Kris receives Susan's letter and is uplifted by this breakthrough. Just then, Fred learns that over 50,000 pieces of mail have been delivered to Kris. Fred presents Judge Harper with three letters addressed only to "Santa Claus" and notes that they have been delivered to Kris. Fred nonchalantly admits he "has further exhibits." When Judge Harper demands he "put them here on my desk", the post office delivers all the bags of letters to Harper's desk. Fred then argues that the United States Post Office, a branch of the federal government, accepts Kris' claim as the one and only Santa Claus. This conveniently lets Judge Harper, now struggling to crawl out from behind the bags of letters, to rule in favor of Kris. Afterwards, Doris invites Kris to dinner, but he reminds her that "it's Christmas Eve!"
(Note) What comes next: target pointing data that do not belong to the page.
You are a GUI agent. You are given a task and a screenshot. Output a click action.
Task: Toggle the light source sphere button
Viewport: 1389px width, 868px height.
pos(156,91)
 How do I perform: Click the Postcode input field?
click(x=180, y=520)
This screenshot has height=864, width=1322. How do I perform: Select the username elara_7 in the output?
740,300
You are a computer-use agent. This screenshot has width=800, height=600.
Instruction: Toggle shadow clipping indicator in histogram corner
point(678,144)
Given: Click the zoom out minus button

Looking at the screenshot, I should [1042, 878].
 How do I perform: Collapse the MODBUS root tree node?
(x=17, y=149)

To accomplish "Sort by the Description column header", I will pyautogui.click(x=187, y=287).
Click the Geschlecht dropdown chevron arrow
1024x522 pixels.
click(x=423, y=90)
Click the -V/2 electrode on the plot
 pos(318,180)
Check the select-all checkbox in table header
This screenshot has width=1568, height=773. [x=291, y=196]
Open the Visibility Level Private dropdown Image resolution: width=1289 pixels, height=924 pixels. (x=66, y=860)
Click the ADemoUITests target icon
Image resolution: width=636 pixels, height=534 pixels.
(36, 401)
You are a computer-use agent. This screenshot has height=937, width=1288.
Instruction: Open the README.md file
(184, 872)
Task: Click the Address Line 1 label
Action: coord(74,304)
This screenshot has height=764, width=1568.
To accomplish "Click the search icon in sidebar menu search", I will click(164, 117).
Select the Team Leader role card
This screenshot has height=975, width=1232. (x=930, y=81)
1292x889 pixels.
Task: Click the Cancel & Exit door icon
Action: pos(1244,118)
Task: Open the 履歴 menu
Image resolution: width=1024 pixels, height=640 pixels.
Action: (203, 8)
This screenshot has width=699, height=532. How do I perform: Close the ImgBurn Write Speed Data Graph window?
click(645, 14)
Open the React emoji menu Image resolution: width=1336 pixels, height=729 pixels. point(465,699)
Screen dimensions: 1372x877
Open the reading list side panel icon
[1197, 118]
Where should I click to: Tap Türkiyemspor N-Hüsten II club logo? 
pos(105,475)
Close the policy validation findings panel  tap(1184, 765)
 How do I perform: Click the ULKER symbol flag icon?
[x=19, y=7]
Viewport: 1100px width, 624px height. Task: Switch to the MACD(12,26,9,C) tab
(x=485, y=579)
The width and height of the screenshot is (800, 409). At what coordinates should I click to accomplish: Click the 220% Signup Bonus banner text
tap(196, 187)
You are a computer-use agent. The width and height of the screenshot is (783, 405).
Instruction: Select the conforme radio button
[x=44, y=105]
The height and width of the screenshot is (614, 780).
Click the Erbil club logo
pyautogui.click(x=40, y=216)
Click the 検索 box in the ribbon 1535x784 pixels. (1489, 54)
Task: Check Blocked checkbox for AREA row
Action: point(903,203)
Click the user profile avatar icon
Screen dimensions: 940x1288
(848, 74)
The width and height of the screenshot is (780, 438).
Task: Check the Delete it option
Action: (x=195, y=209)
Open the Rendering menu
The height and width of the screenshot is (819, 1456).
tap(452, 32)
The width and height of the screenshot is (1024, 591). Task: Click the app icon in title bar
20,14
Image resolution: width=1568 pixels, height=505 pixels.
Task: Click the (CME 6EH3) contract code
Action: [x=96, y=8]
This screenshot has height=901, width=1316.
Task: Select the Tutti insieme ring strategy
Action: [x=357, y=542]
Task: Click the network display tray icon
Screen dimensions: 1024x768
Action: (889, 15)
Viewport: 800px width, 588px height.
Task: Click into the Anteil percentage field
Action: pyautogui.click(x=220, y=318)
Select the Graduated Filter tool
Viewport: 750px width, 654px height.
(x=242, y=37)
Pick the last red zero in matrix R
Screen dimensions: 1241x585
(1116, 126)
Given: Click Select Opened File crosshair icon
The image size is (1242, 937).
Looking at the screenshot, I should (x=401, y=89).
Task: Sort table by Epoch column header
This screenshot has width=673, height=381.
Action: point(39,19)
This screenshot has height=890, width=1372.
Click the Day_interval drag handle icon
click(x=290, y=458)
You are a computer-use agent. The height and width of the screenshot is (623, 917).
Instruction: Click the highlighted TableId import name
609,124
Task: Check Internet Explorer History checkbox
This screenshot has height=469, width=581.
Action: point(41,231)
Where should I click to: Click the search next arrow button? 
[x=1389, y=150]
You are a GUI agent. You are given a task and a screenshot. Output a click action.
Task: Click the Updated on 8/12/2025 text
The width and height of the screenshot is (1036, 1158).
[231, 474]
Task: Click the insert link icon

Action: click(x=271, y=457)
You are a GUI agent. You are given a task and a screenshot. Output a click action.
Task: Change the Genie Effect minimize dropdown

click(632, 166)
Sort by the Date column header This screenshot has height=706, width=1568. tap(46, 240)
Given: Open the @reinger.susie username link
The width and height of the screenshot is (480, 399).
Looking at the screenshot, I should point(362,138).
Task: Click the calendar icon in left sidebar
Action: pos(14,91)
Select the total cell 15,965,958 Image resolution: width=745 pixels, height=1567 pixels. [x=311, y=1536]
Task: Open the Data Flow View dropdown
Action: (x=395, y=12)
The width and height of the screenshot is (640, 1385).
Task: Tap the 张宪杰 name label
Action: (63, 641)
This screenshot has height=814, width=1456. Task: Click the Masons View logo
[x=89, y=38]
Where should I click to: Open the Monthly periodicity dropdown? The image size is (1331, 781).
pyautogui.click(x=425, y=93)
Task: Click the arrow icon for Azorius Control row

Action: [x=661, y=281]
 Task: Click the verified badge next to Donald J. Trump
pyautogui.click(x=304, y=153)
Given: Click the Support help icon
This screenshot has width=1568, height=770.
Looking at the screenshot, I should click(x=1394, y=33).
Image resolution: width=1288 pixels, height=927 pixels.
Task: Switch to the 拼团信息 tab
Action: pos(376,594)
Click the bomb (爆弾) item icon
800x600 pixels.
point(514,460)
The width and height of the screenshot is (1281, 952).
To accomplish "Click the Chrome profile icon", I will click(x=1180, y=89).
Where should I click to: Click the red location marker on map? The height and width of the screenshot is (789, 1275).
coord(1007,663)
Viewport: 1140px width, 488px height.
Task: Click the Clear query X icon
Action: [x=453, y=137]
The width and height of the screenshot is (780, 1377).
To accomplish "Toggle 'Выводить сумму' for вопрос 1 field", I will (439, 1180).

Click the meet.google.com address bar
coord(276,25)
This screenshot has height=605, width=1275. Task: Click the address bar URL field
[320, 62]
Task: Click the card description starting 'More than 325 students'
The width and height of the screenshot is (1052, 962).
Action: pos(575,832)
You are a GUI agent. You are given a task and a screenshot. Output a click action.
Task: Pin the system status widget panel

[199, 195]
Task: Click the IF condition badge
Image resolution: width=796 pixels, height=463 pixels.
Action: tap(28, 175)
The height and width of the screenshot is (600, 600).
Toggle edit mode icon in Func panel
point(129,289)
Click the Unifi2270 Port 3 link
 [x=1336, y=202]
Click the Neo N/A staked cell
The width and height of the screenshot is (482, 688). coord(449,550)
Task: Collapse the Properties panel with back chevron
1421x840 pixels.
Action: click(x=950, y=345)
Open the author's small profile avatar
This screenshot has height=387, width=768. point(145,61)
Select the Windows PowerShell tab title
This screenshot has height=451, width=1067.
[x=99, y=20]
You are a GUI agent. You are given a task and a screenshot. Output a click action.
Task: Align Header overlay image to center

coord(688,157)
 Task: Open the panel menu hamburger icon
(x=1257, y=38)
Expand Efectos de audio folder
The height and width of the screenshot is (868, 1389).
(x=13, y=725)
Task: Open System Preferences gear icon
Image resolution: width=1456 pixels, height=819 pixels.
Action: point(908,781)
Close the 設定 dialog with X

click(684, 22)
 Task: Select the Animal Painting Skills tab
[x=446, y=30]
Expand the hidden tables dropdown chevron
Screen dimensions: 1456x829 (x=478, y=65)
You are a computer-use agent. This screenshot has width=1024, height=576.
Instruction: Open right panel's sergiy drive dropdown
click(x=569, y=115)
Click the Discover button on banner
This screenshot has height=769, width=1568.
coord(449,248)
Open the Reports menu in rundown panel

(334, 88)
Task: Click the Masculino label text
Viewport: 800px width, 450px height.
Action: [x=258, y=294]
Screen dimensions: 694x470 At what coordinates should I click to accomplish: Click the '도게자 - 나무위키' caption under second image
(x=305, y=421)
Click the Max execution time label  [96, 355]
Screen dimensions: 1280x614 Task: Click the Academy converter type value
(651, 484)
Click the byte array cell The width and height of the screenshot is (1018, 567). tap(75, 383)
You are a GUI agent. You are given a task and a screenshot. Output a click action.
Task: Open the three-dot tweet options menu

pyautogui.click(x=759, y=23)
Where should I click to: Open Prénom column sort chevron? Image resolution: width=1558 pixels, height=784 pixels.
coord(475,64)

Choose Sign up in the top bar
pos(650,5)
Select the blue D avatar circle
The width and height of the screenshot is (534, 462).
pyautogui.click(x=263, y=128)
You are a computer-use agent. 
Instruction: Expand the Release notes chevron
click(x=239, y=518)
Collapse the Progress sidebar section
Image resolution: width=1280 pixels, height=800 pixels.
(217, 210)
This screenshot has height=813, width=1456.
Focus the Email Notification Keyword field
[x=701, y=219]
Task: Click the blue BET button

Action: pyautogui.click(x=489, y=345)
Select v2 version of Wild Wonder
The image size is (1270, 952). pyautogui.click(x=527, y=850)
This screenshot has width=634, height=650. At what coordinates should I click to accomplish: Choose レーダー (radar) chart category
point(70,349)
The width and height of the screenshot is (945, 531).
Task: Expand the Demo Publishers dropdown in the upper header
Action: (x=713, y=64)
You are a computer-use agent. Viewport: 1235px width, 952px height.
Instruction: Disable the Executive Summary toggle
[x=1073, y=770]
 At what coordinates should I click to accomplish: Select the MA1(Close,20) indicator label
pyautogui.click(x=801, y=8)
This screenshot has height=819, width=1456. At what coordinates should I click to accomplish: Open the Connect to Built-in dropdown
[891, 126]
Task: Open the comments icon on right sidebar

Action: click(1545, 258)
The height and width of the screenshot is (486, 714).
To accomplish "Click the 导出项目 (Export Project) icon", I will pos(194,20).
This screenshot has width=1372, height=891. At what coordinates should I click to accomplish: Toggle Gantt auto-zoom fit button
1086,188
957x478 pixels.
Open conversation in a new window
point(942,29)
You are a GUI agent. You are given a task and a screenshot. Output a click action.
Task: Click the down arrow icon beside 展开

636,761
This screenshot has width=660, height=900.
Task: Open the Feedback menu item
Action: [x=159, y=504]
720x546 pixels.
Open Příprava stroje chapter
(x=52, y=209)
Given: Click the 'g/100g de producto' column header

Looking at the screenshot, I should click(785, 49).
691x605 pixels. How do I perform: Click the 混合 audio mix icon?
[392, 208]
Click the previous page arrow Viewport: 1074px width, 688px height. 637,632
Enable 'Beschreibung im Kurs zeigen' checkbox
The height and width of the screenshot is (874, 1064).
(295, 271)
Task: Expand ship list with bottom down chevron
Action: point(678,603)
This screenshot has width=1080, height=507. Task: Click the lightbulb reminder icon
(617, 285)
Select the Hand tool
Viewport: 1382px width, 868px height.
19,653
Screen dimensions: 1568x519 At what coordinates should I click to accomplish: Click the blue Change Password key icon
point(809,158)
On Christmas morning, Susan is disillusioned because Kris was unable to get her what she told him she wanted most, a house in the suburbs. As they are about to leave, Kris gives Fred and Doris a route home, supposedly to avoid traffic. Along the way, Susan is overjoyed to see the house of her dreams with a For Sale sign in the front yard. (The house exactly matches the drawing she had shown Kris earlier.) Fred learns that Doris had encouraged Susan to have faith, and suggests they get married and purchase the house. He then boasts that he must be a great lawyer, since he managed to do the seemingly impossible. However, when he notices a cane leaning against the fireplace that looks exactly like the one Kris used, he remarks uncertainly, "Maybe I didn't do such a wonderful thing after all."